++++ SOURCE DATA

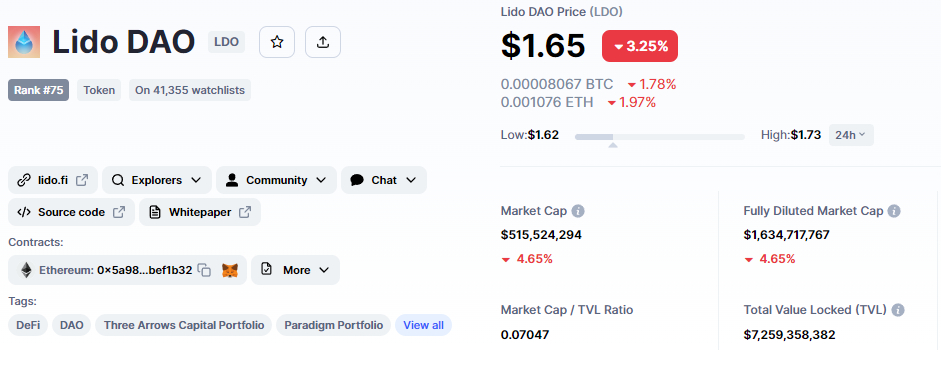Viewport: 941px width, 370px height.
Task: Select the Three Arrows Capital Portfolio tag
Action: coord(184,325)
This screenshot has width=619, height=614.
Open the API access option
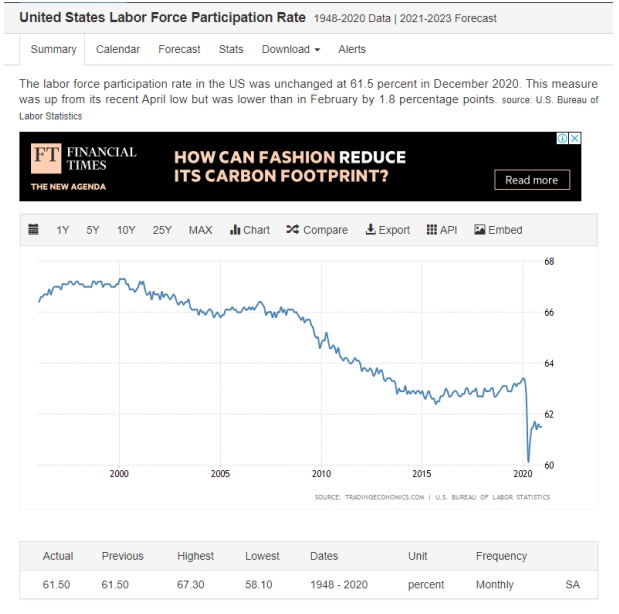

++++++++
++++ SOURCE DATA

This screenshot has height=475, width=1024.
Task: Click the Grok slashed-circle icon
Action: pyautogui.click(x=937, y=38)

++++++++

● EXERCISE PROMPT:
Look above for the line with "This screenshot has width=619, height=614."; retype exactly that line, every line after it up to the line with "Open the API access option", and that line too, nothing else.

● ANSWER TO THIS EXERCISE:
This screenshot has width=619, height=614.
Open the API access option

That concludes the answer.